This summer at Camp Alleghany we introduced a new policy in which counselors were hired for the full summer, rather than on a term-by-term basis. Although this was a big change, the consistency for campers and for team morale makes it an incredibly beneficial hiring practice, and something that I wholeheartedly support.
As a counselor I’ve always loved the energy of first term. But I also adore the fact that in second term, I’ve completely mastered the schedules, bells and bugles, got to know my co-workers, and found my feet. This matters for increasing the smoothness of the program.
In my previous years as a Unit Head, I lost some great counselors at the end of first term and although I gained some excellent new ones, I had to re-assess the whole dynamic of my team. I really appreciated not having to do that as a Head Counselor this past summer: I imagine it’s quite the challenge with an even larger team to co-ordinate!
Sacrifice and bliss
Yet I have a confession to make. This summer was an incredibly inconvenient time for me to go back to camp. In fact, it seemed like a pretty irresponsible decision to everyone over here in England who had never actually been to camp. I was in the final stages of completing my Master’s degree in English Literature and was required to write a 15,000 word thesis. I was also just about to finish up my lease so would be homeless on my return, and wouldn’t be able to attend job interviews from the other side of the world, so would be unemployed when I got home after camp.
Why did I make the crazy decision to uproot my entire life to spend another few weeks on the side of a mountain with minimal Internet access? Because I knew it would be worth it both personally and professionally.
On a personal level, there’s no experience more rewarding in my eyes than spending the summer at camp. Seeing the growth in the campers and counselors I work with is phenomenal, but I — we — also get to see ourselves through the eyes of others. There’s nowhere to hide at camp – the Bunkhouse doesn’t even have a door that closes, so I’m not just being figurative. People see you when you’re at your worst as well as your best. And for me, learning that I didn’t have to be perfect all the time and that people still appreciated me on a bad day gave me a level of confidence I didn’t even know I needed to reach.
I now have no problem wholeheartedly being myself in any given situation, and that’s more valuable than anything I could have learned in my previous job as a bar supervisor. Being self-aware means that I know what I can handle, what I want from a career, what I need from others, and what my flaws are.
An investment in the future
On a professional level, camp is better training for any job than any on-job training program I’ve ever completed, because I can equate my skills to actual experiences. Camp counselors make the best interviewees because when asked to “give an example of a time you dealt with a difficult situation” or “talk about how you keep yourself organized” or even “explain how you problem solved when the plans changed at the last minute” we have a wealth of experiences to draw upon.

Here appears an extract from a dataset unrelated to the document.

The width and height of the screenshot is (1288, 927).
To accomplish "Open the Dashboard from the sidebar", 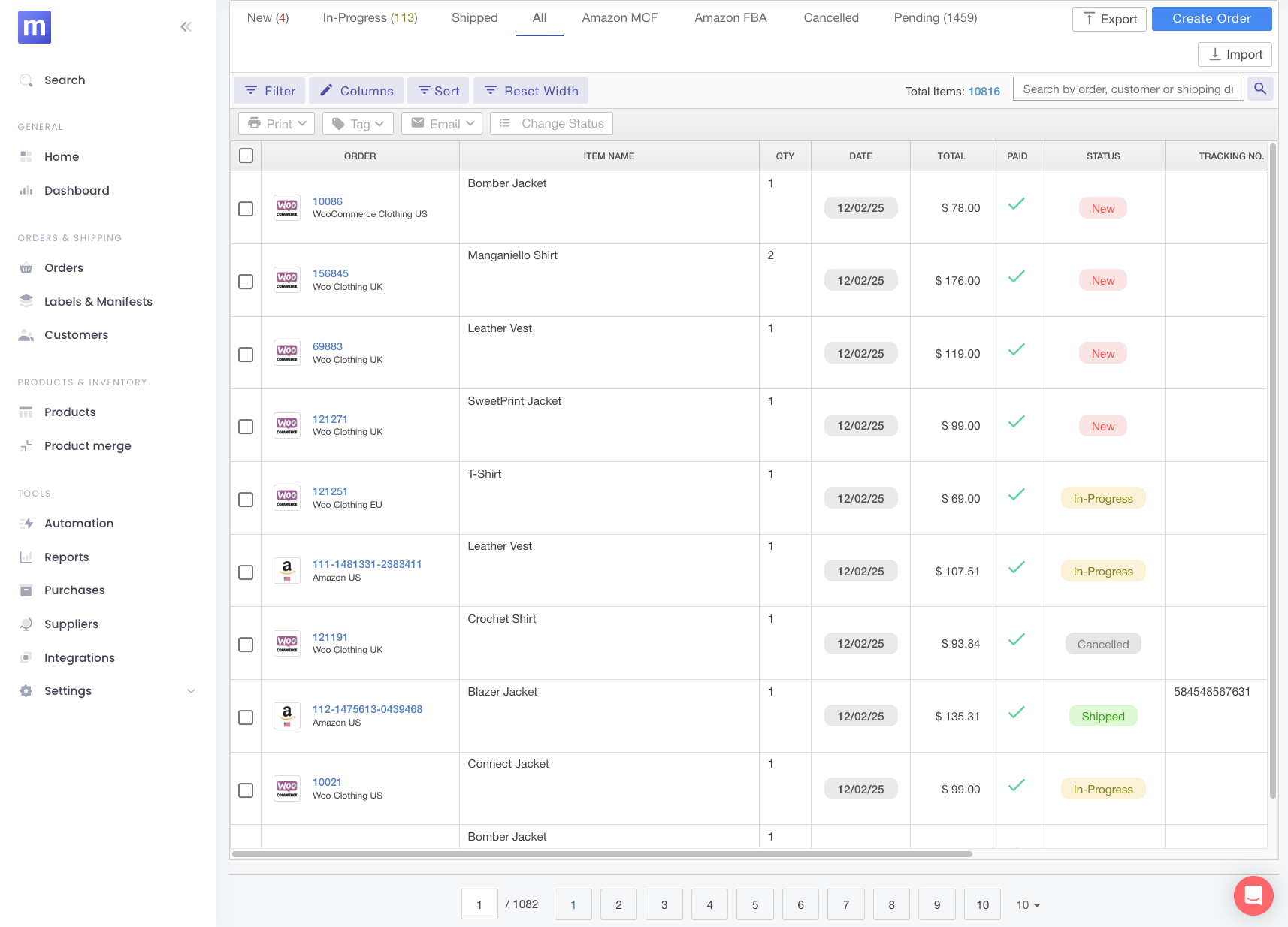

All of those questions are ones I’ve been asked in job interviews and knowing that I’ll be able to answer those kind of questions with ease makes me more comfortable, confident and professional in an interview situation. As well as this, it’s amazing how much of the staff training at camp is retained afterwards. Being able to “fake it ’til you make it” and maintain a positive attitude in tough times is a great attribute, as is being willing to “punch the shark” and deal with difficult situations head on. By being accountable through taking “personal responsibility in doing everything” is an estimable quality both in and out the workplace.
This summer was one of the best of my life. When I returned home, even though I was a little anxious about all the Big Life Things to sort out, I had faith in my own abilities to multitask and commit. I knew I could work hard enough to find a apartment, finish my Masters and get a job in a short space of time because working under pressure and in deference to deadlines is just one of the things all counselors get used to at camp.
Since returning, I’ve found my dream apartment, achieved the highest possible grade in my Masters and been lucky enough to take on a year-round internship with Camp Alleghany as a Communications Assistant!
Camp is a winning strategy
So for all the counselors who are not sure whether they’ll have enough time to get ready for college, or who are worried camp won’t look good on their resume, or who are concerned that the time commitment is too great to return next year, I’d just like to encourage you to think hard before you count yourself out. Have a little faith in your capacity to adapt — after all, that’s what we do at camp. You’re probably better at it than you think!